Principes de philosophie zoologique/Sur la nécessité d’écrits imprimés, pour remplacer, par ce mode de publication, les communications verbales, dans les questions controversées

SUR LA

NÉCESSITÉ D’ÉCRITS IMPRIMÉS,

Pour remplacer, par ce mode de publication, les communications verbales, dans les questions controversées.


Il y avait urgence : il fallait au plus tôt faire cesser nos plaidoiries successives, et j’ai eu recours à l’impression d’un prospectus dans lequel j’ai annoncé, que dorénavant je ne traiterais les sujets controversés qu’en usant de la voie de la presse. Mon prospectus distribué le 5 avril 1830, à tous les membres de l’Académie royale des sciences, exprimait ma pensée dans les termes suivans, que je reproduis textuellement


Je me trouve à regret engagé dans une polémique avec M. le baron Cuvier sur les points fondamentaux de la science de l’organisation : de son côté, mon savant collègue témoigne en être aussi fatigué et affligé que moi. Dans ces circonstances, des amis de tous les deux, de nos confrères parlent d’intervenir : ils croient qu’il est temps d’arrêter cette lutte d’opinions se choquant par plaidoiries successives : elle pourrait en effet devenir encore plus vive, et compromettre enfin des relations d’amitié si anciennes, et fondées sur des services et une estime réciproques.

Quelques personnes ont imaginé et disent que notre dissentiment porte principalement sur l’obscurité et une confusion de termes mal définis, que les moindres concessions feraient facilement disparaître. On se trompe en cela : il y a au fond des choses un fait grand, essentiel, vraiment fondamental, donnant une âme à l’histoire naturelle, et appelant dès lors les généralités de cette science à devenir la première des philosophies.

Toujours décrire sans faire aboutir les descriptions à une utilité pratique, c’est un passé dont la tendance des esprits demande présentement à garantir l’avenir. Des considérations spéciales abondent jusqu’à surcharge : montrons de la reconnaissance pour ceux qui nous ont préparé les voies, mais d’ailleurs jouissons de tant de trésors accumulés. Les progrès de la pensée publique réclament qu’on emploie aujourd’hui les faits, principalement pour les connaître dans leurs rapports. Faisons vraiment de la science.

Ainsi, j’aurai à persévérer dans la défense de mes idées attaquées, d’une doctrine qu’un sentiment d’intime conviction me dit être nécessaire à produire, actuellement même ; mais, ce qui me paraît à tous égards préférable, je puis le faire par des moyens plus inoffensifs. Car, continuer notre lutte passionnée, ce serait amener plutôt le décri de la science que le triomphe de la vérité.

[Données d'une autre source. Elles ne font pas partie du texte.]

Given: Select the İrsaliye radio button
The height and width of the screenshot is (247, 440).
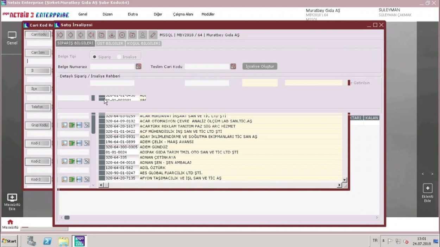Looking at the screenshot, I should [x=119, y=57].
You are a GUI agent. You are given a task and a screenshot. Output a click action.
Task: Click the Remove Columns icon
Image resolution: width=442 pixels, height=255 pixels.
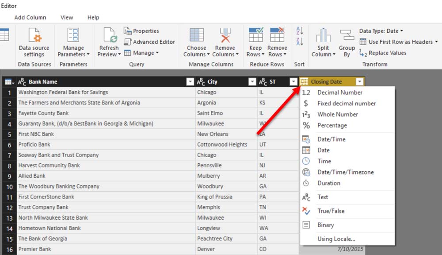[225, 36]
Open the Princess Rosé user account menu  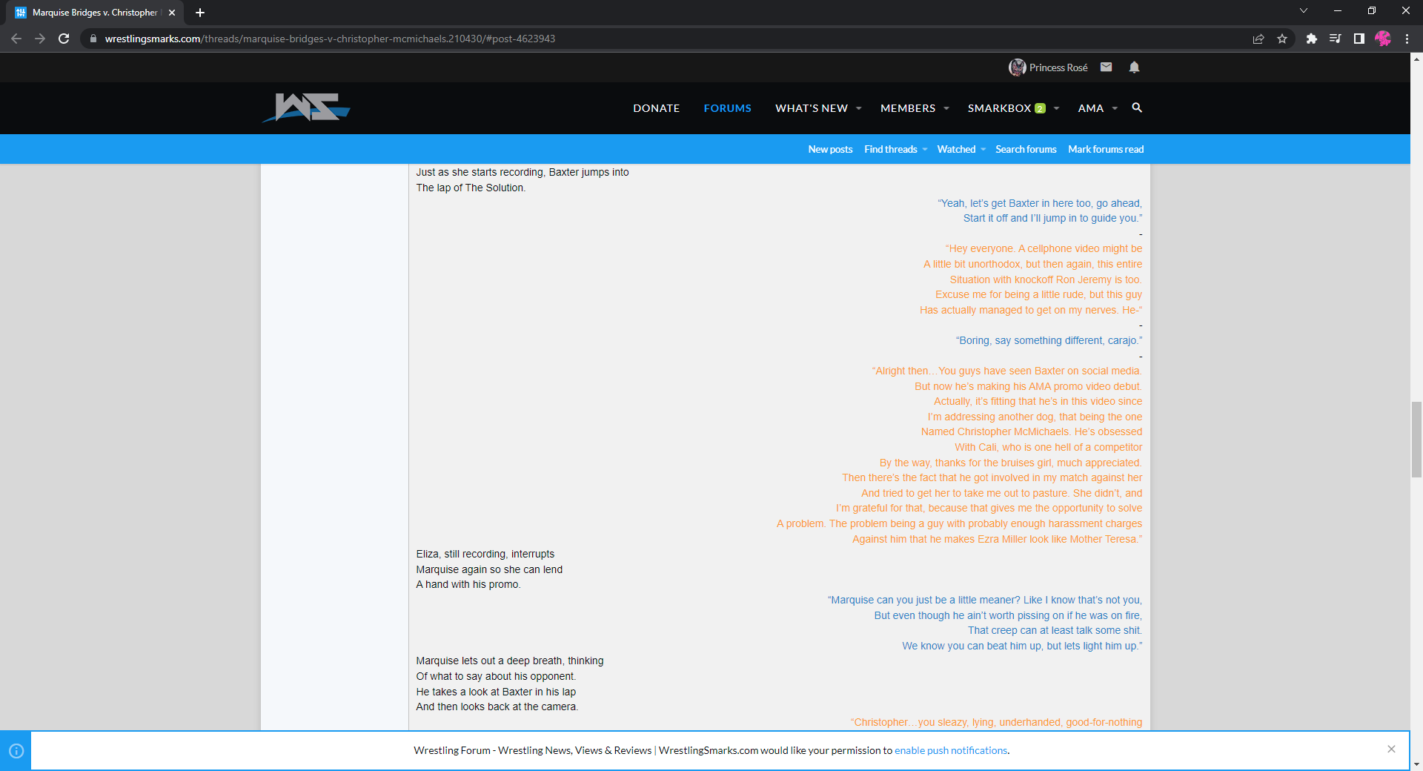point(1049,67)
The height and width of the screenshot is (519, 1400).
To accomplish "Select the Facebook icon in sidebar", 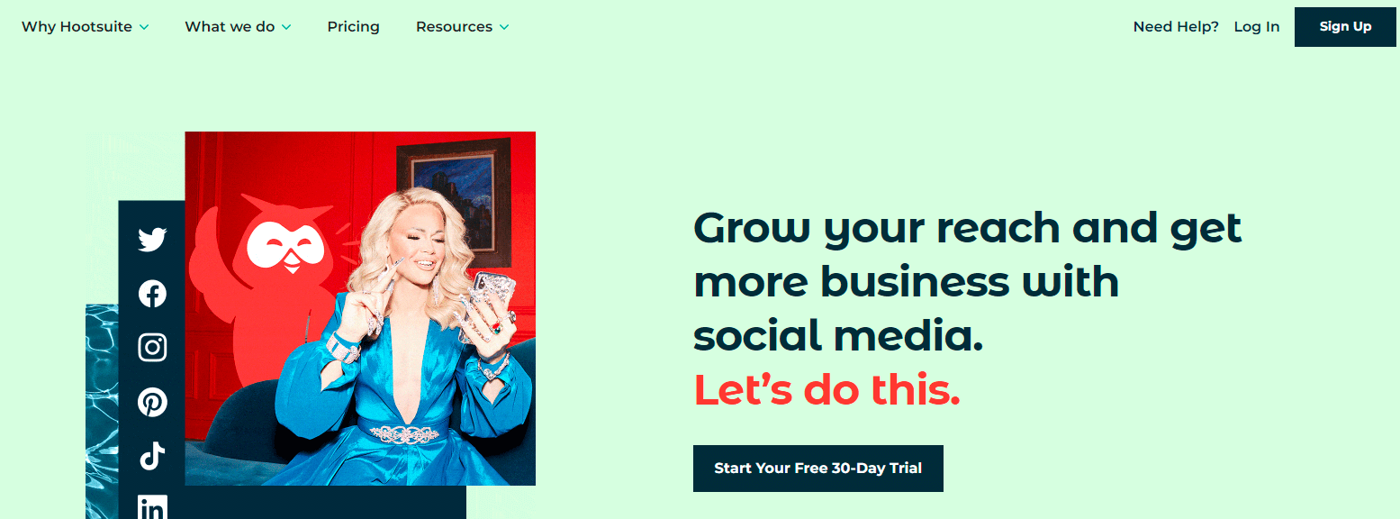I will 152,294.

En préférant recourir à la voie de la publicité par la presse, notre discussion sera débattue devant les hommes les plus éclairés sur la matière : je m’adresse ainsi aux seuls juges qui peuvent connaître avec une pleine compétence des points présentement en litige. De cette manière, je ne puis qu’attendre avec respect de ce haut tribunal une suprême décision.


N. B. Quand, il y a quinze jours, j’écrivais ce dernier paragraphe de mon prospectus, je n’ignorais point ce qu’en Allemagne et à Édimbourg l’on pense des théories nouvelles de la ressemblance philosophique des êtres. Là nous sommes dépassés, là se poursuit sans relâche, avec conviction, avec une parfaite confiance dans le succès, ce que nous essayons en France avec tant de réserve, avec trop de timidité sans doute. Il y a mouvement général, entraînement décidé des esprits vers ces doctrines qui sont enfin comprises. Et, véritablement, je serais injuste de le méconnaître, c’est de même en France, où quelques célèbres enseignemens s’y conforment ; tels que l’enseignement de l’anatomie à Montpellier (Dubrueil, professeur), celui de l’histoire naturelle des animaux à Strasbourg (Duvernoy, professeur) etc.

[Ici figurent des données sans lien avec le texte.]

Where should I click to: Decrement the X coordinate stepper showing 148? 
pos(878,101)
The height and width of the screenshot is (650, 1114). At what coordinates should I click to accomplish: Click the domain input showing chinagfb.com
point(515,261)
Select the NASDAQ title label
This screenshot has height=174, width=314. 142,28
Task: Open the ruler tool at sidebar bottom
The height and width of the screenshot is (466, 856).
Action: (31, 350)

Mais il y a mieux : pendant que ces questions étaient agitées avec un si grand éclat, à Paris, et au sein de l’Académie des Sciences, pendant qu’on y recommandait avec tant de véhémence de résister au torrent, de se défendre de l’irruption des nouvelles idées, ce fut dans ce moment même, qu’à Paris, qu’au sein de l’Académie des Sciences, il fallût recevoir cette leçon sévère que la digue qu’on avait voulu imposer serait décidément impuissante. L’anatomie zoologique, affermie présentement par d’autres principes, ne peut être ramenée aux traditions du passé.

Et en effet, des travaux conçus et poursuivis dans l’esprit de la nouvelle école, mûrement réfléchis, et surtout étrangers à la présente controverse ; car ils étaient commencés quelques mois auparavant ; de tels travaux, dis-je, viennent d’être communiqués à l’Académie : ils y ont été adressés, non point comme liés même indirectement à nos débats, mais comme appelés d’une manière nécessaire par le développement des facultés humaines, appelés par conséquent au jour marqué par les progrès de la science. Or, c’est dans la conjoncture actuelle un fait sans doute assez curieux, pour qu’on ne soit pas étonné que je le remarque, et que j’en fasse connaître la principale circonstance.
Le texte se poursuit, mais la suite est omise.